EXTRACTED RECORDS:
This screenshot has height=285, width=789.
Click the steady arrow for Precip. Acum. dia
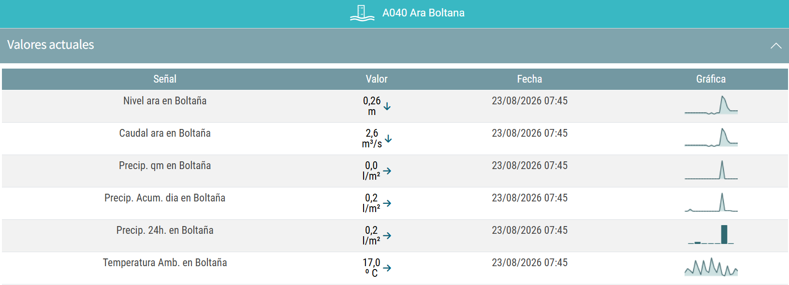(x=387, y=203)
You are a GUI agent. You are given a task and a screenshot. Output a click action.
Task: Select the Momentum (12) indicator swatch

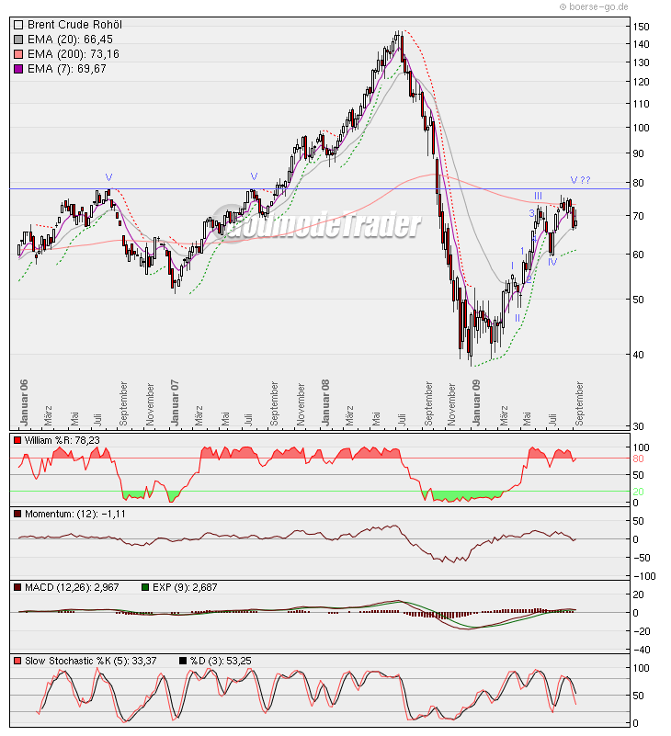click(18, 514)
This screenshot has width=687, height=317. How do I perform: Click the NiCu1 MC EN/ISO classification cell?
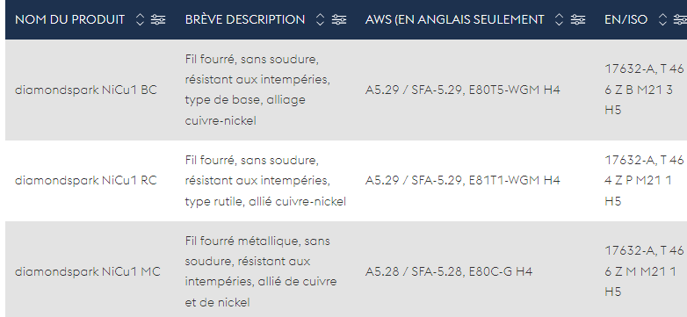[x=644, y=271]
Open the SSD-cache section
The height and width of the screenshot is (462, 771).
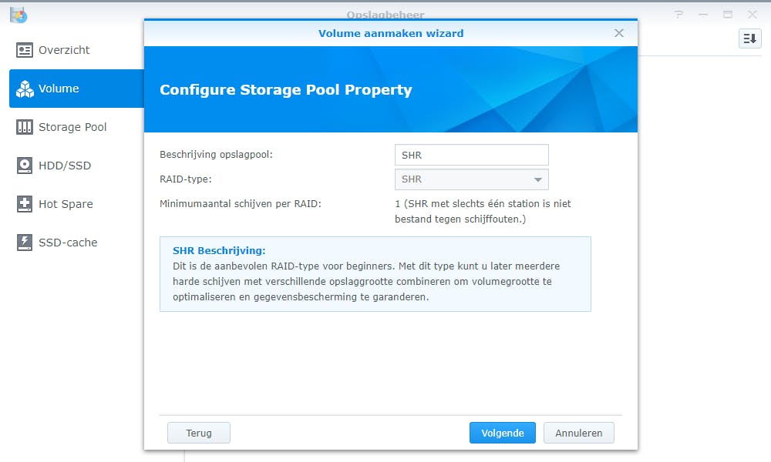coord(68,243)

GOAL:
Pick out each line of the records that contains the word "This" and copy those lines here.

ANSWER TO THE PROBLEM:
This screenshot has height=285, width=789.
This screenshot has width=687, height=317. How do I perform: Click the NiCu1 MC EN/ISO classification cell?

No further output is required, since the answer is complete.